Abstract
Stroke is a world-leading disease for causing disability. Brain-computer interaction (BCI) training has been proved to be a promising method in facilitating motor recovery. However, due to differences in each patient's neural-clinical profile, the potential of recovery for different patients can vary significantly by conducting BCI training, which remains a major problem in clinical rehabilitation practice. To address this issue, the objective of this study is to prognosticate the outcome of BCI training using motor state electroencephalographic (EEG) collected during the first session of BCI tasks, with the aim of prescribing BCI training accordingly. A Convolution Neural Network (CNN) based prognosis model was developed to predict the outcome of 11 stroke patients' recovery following a 2-week rehabilitation training with BCI. In our study, functional connectivity and power spectrum have been evaluated and applied as the inputs of CNN to regress patients' recovery rate. A saliency map was used to identify the correlation between EEG channels with the recovery outcome. The performance of our model was assessed using the leave-one-out cross-validation.
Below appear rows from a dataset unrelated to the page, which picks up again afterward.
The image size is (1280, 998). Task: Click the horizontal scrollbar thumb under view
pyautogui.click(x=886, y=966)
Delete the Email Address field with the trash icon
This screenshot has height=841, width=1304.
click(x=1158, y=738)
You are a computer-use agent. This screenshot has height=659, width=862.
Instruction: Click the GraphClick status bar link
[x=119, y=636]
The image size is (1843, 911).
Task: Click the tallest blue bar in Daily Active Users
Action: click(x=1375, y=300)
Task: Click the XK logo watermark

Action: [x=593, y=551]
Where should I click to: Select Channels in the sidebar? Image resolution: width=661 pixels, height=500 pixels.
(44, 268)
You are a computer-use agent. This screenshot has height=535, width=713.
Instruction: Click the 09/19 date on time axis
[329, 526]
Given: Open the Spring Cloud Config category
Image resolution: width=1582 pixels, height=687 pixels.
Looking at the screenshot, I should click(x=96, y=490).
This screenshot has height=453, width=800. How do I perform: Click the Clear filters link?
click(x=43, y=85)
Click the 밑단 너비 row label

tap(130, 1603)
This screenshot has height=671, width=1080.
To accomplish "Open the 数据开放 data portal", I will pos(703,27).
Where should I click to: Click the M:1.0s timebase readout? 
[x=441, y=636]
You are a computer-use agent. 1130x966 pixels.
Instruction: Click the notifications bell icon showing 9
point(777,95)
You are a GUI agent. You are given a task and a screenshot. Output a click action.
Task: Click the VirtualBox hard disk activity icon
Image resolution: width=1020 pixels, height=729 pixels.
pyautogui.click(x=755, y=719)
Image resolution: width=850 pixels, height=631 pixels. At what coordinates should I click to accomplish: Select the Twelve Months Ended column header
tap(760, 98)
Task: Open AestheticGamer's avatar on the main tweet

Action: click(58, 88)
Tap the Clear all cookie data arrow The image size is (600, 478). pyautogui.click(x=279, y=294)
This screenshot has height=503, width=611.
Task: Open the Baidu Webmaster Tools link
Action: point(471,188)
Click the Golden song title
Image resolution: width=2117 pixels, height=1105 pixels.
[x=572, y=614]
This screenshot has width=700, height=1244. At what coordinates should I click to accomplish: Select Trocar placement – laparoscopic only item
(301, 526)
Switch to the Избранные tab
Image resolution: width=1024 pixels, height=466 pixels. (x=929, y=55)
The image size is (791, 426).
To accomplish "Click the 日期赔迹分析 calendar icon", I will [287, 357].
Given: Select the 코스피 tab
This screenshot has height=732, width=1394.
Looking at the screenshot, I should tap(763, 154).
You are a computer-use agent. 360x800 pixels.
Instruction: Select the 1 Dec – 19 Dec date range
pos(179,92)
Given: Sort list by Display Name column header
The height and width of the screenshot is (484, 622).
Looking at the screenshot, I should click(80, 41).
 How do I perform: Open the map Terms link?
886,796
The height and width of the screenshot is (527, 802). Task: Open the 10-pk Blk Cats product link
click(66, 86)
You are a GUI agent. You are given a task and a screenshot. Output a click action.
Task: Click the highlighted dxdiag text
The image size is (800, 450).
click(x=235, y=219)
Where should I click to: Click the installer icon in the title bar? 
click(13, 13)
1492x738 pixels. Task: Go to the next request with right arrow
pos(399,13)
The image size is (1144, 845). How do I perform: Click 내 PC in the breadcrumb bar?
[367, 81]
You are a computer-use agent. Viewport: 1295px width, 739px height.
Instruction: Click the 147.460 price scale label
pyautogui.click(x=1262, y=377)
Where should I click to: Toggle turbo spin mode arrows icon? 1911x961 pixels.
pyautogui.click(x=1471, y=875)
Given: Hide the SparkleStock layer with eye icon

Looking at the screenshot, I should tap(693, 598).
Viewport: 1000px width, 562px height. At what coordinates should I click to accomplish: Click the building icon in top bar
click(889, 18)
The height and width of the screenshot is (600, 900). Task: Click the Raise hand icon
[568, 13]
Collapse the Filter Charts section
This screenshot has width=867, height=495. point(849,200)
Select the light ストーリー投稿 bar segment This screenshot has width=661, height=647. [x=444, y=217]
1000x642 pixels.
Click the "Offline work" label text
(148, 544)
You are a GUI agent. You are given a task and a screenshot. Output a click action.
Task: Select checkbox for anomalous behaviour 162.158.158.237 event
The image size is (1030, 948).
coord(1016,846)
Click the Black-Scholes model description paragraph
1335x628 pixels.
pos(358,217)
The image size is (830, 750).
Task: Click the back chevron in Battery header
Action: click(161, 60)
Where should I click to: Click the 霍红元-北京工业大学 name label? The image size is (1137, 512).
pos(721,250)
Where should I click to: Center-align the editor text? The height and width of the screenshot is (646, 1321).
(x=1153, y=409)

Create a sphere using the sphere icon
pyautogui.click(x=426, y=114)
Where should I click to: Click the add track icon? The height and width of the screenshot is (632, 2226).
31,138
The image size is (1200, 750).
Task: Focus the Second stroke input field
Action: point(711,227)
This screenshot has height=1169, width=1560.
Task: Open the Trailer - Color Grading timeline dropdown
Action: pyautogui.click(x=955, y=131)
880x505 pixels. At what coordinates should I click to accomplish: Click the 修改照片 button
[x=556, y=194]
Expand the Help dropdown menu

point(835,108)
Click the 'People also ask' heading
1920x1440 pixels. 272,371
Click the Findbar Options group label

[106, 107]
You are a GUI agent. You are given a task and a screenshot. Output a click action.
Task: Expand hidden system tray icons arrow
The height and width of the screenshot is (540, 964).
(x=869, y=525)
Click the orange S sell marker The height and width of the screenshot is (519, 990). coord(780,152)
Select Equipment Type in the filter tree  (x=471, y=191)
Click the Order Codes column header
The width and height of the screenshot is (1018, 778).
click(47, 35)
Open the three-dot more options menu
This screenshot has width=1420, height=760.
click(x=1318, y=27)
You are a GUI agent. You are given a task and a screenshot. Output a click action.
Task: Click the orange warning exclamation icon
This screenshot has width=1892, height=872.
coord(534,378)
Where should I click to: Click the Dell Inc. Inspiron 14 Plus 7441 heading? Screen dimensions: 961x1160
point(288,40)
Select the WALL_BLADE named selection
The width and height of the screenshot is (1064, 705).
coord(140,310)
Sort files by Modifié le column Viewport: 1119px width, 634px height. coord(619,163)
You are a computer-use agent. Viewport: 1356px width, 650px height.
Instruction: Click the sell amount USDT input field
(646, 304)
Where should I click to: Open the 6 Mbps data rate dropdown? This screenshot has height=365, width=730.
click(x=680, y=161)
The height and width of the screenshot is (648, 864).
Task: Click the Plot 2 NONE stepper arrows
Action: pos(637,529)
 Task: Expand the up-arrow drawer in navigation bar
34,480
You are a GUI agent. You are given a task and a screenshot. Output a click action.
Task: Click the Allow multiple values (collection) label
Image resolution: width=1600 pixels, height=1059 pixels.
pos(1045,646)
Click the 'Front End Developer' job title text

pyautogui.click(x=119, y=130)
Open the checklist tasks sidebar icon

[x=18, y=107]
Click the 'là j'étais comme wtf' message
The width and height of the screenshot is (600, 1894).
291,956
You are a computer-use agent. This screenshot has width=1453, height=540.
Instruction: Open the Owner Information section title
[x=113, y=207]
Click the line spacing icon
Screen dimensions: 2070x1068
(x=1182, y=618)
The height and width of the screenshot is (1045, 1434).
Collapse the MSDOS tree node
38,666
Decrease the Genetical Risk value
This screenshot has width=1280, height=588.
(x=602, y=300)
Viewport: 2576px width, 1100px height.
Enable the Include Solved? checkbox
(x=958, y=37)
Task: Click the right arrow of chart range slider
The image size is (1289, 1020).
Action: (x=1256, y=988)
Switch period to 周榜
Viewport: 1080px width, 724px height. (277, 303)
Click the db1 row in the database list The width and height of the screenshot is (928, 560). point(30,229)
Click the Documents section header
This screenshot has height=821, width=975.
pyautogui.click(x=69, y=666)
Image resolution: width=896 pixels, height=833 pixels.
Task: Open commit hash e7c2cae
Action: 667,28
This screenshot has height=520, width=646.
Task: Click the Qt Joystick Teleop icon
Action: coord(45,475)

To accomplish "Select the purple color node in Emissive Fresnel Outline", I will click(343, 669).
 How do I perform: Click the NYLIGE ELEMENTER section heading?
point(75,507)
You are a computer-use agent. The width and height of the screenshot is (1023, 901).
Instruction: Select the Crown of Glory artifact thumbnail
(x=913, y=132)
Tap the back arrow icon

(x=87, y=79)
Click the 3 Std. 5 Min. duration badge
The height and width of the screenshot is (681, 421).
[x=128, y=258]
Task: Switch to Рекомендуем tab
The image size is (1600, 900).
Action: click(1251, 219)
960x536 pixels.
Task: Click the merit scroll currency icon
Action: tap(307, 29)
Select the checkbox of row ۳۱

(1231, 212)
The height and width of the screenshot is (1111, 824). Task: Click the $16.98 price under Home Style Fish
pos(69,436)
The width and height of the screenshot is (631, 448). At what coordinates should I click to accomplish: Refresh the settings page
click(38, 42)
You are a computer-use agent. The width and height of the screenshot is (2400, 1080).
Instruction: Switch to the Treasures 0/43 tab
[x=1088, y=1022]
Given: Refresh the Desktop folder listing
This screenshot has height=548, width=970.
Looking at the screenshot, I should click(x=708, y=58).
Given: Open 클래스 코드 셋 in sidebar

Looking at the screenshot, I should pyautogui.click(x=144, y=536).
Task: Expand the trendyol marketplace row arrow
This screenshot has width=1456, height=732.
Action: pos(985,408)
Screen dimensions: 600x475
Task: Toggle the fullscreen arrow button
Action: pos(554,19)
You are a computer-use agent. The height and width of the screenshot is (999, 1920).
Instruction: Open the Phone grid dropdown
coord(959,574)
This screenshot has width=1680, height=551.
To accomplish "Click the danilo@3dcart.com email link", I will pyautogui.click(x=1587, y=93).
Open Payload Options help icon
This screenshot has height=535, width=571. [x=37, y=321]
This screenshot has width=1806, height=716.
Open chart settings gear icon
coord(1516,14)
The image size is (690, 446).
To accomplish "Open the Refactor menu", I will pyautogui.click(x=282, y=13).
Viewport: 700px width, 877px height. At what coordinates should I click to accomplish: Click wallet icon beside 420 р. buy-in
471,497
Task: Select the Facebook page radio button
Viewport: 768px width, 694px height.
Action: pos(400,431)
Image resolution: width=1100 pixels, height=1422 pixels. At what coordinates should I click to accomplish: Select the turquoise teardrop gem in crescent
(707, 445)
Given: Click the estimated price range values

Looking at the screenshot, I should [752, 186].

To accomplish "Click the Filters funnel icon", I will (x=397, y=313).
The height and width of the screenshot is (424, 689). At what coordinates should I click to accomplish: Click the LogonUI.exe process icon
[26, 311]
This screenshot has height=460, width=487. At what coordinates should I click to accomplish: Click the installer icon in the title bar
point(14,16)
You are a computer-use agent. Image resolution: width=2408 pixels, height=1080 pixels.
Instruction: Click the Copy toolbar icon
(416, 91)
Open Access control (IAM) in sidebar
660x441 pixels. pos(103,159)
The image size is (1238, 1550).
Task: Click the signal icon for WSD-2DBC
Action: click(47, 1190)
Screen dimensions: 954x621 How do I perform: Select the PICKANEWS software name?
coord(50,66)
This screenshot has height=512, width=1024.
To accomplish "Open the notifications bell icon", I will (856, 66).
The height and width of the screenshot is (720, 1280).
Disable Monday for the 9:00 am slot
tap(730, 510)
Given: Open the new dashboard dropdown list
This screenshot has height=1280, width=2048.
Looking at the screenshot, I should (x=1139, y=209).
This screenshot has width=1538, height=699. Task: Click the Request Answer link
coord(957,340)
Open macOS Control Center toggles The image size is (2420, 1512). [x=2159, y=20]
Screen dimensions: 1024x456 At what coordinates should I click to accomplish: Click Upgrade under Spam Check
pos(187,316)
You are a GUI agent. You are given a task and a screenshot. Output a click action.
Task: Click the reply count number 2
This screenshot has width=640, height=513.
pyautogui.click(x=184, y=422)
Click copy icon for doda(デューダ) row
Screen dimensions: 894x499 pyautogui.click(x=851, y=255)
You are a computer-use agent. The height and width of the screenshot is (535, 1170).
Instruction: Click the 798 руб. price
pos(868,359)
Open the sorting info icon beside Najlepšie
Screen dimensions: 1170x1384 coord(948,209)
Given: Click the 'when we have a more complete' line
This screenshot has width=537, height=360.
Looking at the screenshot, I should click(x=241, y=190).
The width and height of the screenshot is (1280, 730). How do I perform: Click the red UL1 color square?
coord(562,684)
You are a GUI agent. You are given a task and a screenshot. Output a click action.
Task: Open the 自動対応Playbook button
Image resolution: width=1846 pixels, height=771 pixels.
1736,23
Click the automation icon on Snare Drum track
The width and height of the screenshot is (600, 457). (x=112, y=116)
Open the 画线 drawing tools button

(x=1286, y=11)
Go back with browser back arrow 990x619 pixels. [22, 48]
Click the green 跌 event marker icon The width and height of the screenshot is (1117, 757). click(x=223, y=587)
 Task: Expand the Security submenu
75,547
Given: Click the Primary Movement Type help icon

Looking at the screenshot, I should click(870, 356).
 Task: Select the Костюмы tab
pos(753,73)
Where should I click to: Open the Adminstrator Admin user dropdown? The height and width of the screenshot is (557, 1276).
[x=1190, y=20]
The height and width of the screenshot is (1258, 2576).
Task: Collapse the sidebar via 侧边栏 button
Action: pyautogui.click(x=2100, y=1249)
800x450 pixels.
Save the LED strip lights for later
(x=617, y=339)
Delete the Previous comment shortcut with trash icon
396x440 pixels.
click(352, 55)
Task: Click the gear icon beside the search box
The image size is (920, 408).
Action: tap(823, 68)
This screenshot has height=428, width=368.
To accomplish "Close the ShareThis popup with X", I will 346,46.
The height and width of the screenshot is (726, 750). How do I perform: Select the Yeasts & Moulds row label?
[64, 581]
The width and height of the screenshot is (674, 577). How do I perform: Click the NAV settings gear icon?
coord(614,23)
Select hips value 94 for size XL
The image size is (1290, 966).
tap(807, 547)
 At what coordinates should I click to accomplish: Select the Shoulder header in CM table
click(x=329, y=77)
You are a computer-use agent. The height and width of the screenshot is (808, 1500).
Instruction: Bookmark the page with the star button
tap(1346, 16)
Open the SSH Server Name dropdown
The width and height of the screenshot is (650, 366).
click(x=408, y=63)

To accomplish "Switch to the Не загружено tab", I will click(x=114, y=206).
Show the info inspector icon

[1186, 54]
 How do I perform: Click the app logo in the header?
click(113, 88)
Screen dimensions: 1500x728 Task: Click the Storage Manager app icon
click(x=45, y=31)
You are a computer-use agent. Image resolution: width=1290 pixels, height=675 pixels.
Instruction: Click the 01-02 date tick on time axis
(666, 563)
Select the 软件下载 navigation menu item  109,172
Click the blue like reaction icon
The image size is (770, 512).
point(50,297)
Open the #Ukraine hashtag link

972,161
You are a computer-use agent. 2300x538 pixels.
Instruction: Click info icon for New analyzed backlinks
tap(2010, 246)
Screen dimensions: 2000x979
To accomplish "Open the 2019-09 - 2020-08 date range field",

Overall, the proposed model predicted patients' recovery with R2 0.98 and MSE 0.89. According to the saliency map, the highest functional connectivity occurred in Fp2/Fpz-AF8, Fp2/F4/F8-P3, P1/PO7-PO5 and AF3-AF4. Our results demonstrated that deep learning method has the potential to predict the recovery rate of BCI training, which contributes to guiding individualized prescription in the early stage of clinical rehabilitation.
Highlights
STROKE is the second most common cause of death and disability among all prevalent pathologies around the world [1]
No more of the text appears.